The carbon sequestration potential of trees is dependent on multiple variables, including age, tree type (hardwood or softwood), species (allometric coefficients can account for species variation in tree growth and size), climate, and size (biomass accumulation). If you are interested in estimating the carbon sequestration potential of trees in your property, Carlton College’s EarthLabs has developed a step-by-step resource for calculating carbon sequestration of common tree species in North America.[1]

However, not all is lost if you have a shaded roof and you have to cut down some trees to make space for a solar array. While solar modules cannot sequester carbon or produce oxygen, they can offset a significant proportion of your household energy use. This is noteworthy given that residential and commercial buildings contribute 11% of all greenhouse gas emissions, according to 2016 national data from the EPA.[2]

To give a sense of the relative impact of CO2 emissions saved by solar, the carbon offset potential of a solar electric system can be quantitatively compared to the carbon sequestration benefits of trees or the equivalent CO2 emissions saved by not driving a car. Naturally it depends on the types of trees, density of trees/acre.

But generally speaking, in one year an average-sized solar system can offset the equivalent of burning 362 gallons of gas in your car or planting over 90 trees.[3]

SEG can provide tree planting services if trees must be removed in the process of installing ground mount solar electric systems.
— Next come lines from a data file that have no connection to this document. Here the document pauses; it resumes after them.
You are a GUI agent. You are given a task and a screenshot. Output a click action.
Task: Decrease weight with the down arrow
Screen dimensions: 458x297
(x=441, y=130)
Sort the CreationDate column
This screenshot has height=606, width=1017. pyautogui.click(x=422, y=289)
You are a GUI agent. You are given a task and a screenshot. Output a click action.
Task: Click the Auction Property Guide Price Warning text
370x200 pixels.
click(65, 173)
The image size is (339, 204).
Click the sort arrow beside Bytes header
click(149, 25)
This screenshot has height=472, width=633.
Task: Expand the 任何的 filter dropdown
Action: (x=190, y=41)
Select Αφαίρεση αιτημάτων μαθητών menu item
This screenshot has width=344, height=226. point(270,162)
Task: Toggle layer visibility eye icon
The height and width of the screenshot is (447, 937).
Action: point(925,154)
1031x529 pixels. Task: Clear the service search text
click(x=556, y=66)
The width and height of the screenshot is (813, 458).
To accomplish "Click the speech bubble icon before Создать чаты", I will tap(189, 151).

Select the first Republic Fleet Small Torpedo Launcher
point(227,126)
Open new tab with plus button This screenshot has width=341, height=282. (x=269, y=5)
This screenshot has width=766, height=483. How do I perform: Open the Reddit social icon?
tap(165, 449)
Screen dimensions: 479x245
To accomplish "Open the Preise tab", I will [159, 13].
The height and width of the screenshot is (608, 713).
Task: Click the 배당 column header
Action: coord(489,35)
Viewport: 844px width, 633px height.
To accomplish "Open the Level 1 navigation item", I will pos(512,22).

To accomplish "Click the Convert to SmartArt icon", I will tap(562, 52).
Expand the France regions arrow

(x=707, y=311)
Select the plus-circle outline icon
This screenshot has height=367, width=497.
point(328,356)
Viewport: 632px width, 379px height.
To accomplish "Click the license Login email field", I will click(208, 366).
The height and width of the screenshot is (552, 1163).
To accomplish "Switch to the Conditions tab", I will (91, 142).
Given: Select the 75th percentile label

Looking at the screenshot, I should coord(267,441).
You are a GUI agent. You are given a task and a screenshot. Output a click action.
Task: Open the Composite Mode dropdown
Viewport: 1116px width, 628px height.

Recently, SEG replaced trees that were displaced on two project sites, one in Shingle Springs and the other in Grass Valley. The one in Shingle Springs was noteworthy because it was a planting of native oaks in accordance with the California Oak Rehabilitation Program.

The Oak Canopy Retention Plan was developed by CalTLC, a northern California arboricultural consulting company (see Figure 1). SEG planted 27 native oaks on the property to replace the trees felled for the installation of the ground mount solar array. The photo of the final installation of the ground mount array is shown above.